What is the possibility to work/establish a business (respectively on the basis of the commandant’s consent, visa-free regime, residence permit, refugee procedure)?

VISA-FREE MOVEMENT– Citizens of Ukraine (and some other countries, see the link) who are staying in Poland on the basis of visa-free movement (holders of valid biometric passports) in order to undertake legal work may register a statement on employment of a foreigner.

The employer registers the statement with the Labour Office.

The procedure is very fast (max 7 days).

More details: https://www.biznes.gov.pl/pl/opisy-procedur/-/proc/1610 

Registering this statement also significantly simplifies subsequent procedures for legalizing residence and work.

VISA– Persons who entered on the basis of a visa (with the exception of a tourist visa [01] and a visa granted for the purpose of obtaining temporary protection[20]) may legally work in the territory of the Republic of Poland after registering a declaration (as above) or obtaining a work permit. 

TEMPORARY RESIDENCE– Depending on the type of temporary residence permit held, the person may work in the territory of the Republic of Poland with or without a work permit. See below. FOREIGNERS EXEMPTED FROM THE OBLIGATION TO HAVE A WORKING PERMIT (the most common situations encountered in practice)

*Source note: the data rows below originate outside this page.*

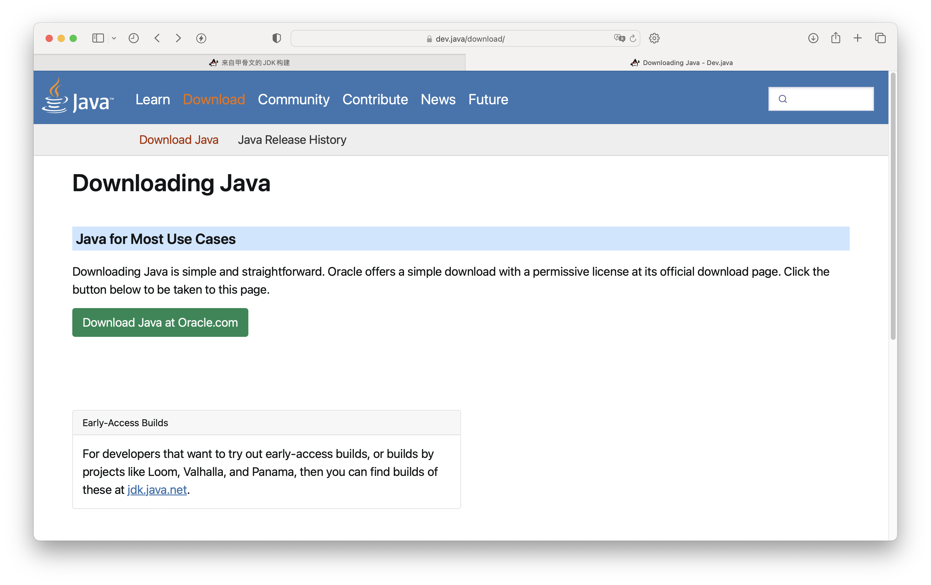Expand the sidebar options chevron

click(114, 38)
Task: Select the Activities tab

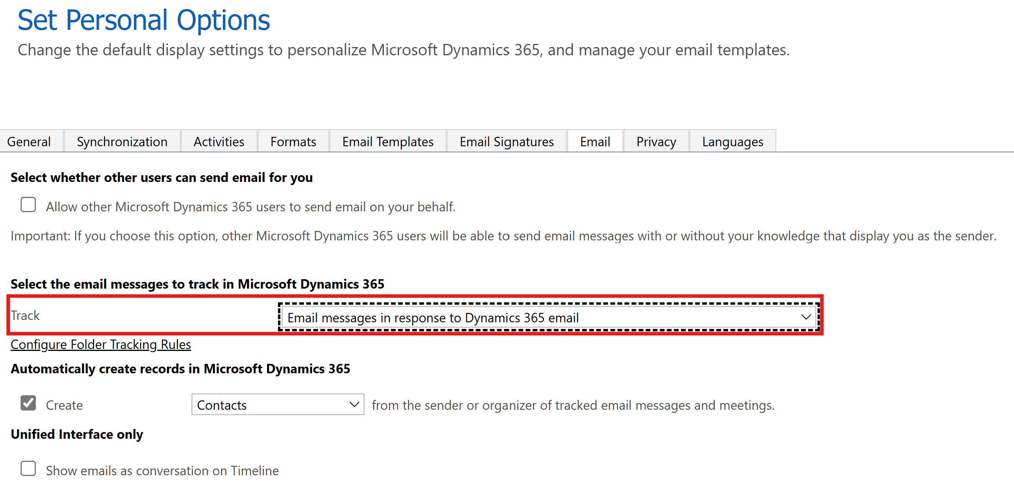Action: [x=218, y=141]
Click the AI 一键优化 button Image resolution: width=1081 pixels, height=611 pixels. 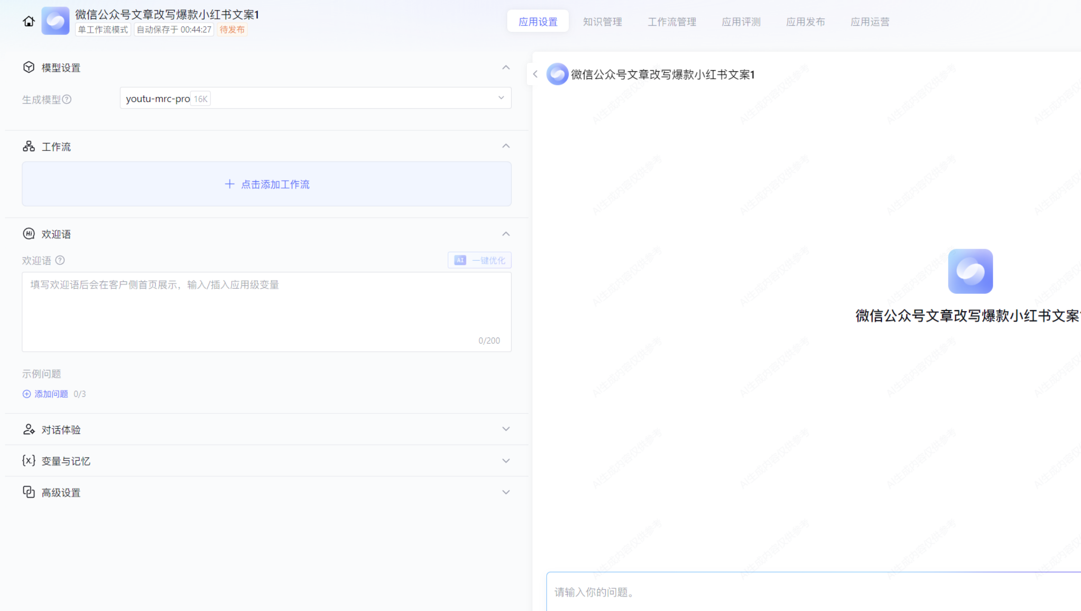[479, 260]
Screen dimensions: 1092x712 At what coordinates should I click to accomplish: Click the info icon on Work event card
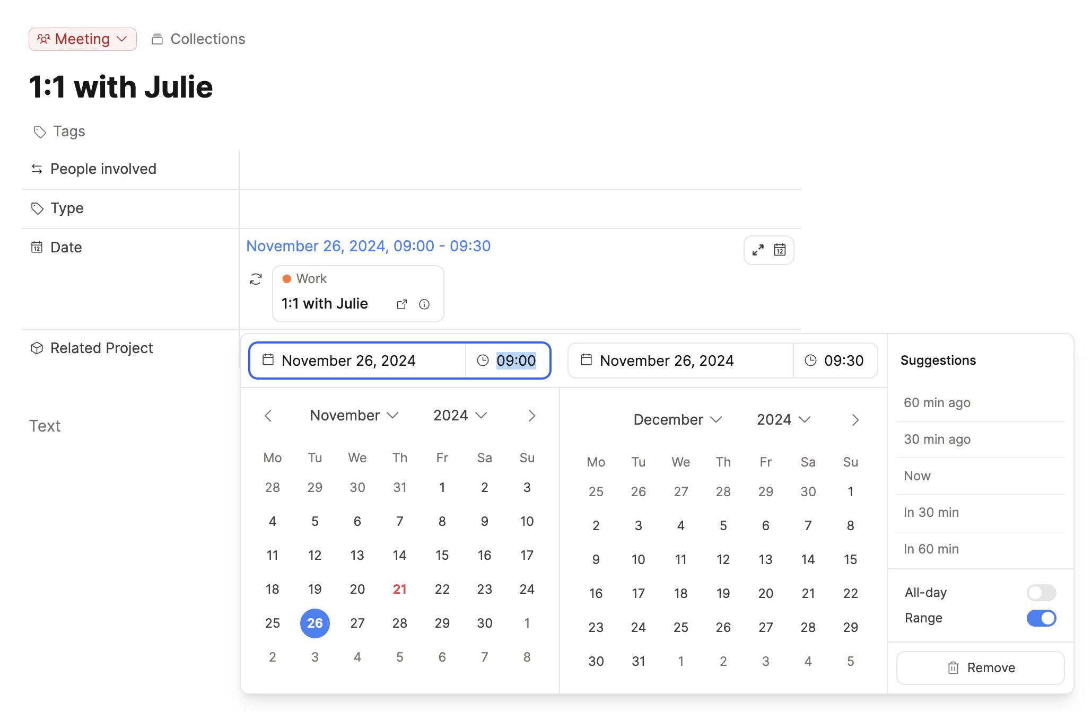424,304
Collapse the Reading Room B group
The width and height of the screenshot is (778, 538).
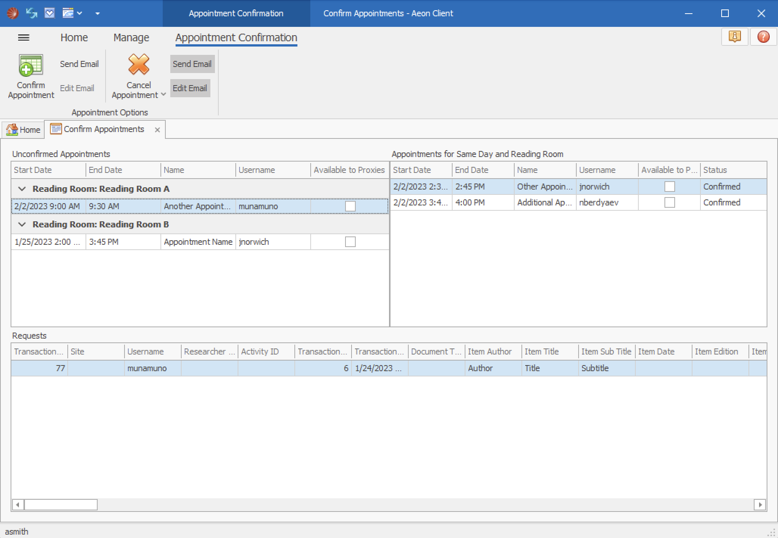pos(22,224)
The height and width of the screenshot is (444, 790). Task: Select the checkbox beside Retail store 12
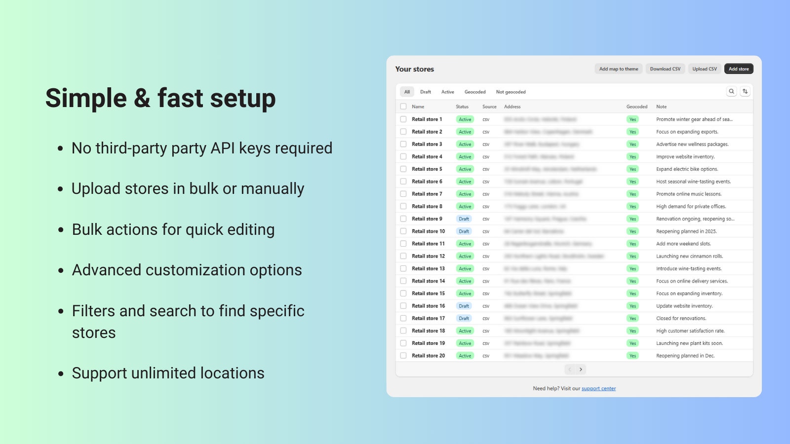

 – holders of the Pole’s Card (+exemption from consular fees for acceptance and examination of an application for a national visa)

– spouses of PL citizens (if they hold a temporary residence permit due to marriage); 

– full-time university or doctoral students at PL (the exemption does not apply to part-time students – extramural, evening, extension studies, etc.);

 – graduates of Polish secondary schools, full-time university studies or full-time doctoral studies in Polish universities, research institutes of the Polish Academy of Sciences or research institutes operating in accordance with the regulations on research institutes 

– persons having in the Republic of Poland: refugee status, subsidiary protection, permanent residence permit, long-term resident’s EU residence permit, humanitarian residence permit, permit for tolerated stay. 

REFUGEE PROCEDURE – As a rule, an applicant under the refugee procedure is not entitled to work. However, if the procedure lasts longer than 6 months, after this period the applicant may receive a certificate entitling him/her to work until a final decision in the case is issued. 

However, if you have applied for refugee status while holding (at the time of the application) a valid temporary residence and work permit, a registered statement on entrusting work to a foreigner, and a residence basis permitting you to perform work on this statement (see above), or you are authorized to perform work on another basis, e.g. a temporary residence and study permit, you may work legally for the period of validity of the basis from which your entitlement to work arises.

Special-purpose Act particularly governs the situation of Ukrainian citizens with regard to the legality of the provision of labour. Under the provisions of the Special-purpose Act, a citizen of Ukraine is authorised to work in the territory of the Republic of Poland during the period of stay in accordance with the applicable legislation, provided that:

1) his or her residence on the territory of the Republic of Poland shall be considered legal pursuant to Article 2(1) or

2) he or she is a citizen of Ukraine legally residing in the territory of the Republic of Poland

– if the entity entrusting the performance of work notifies, within 14 days from the date on which the Ukrainian citizen commences work, the District Labour Office, competent for the seat or place of residence of the entity, of the entrustment of work to that citizen.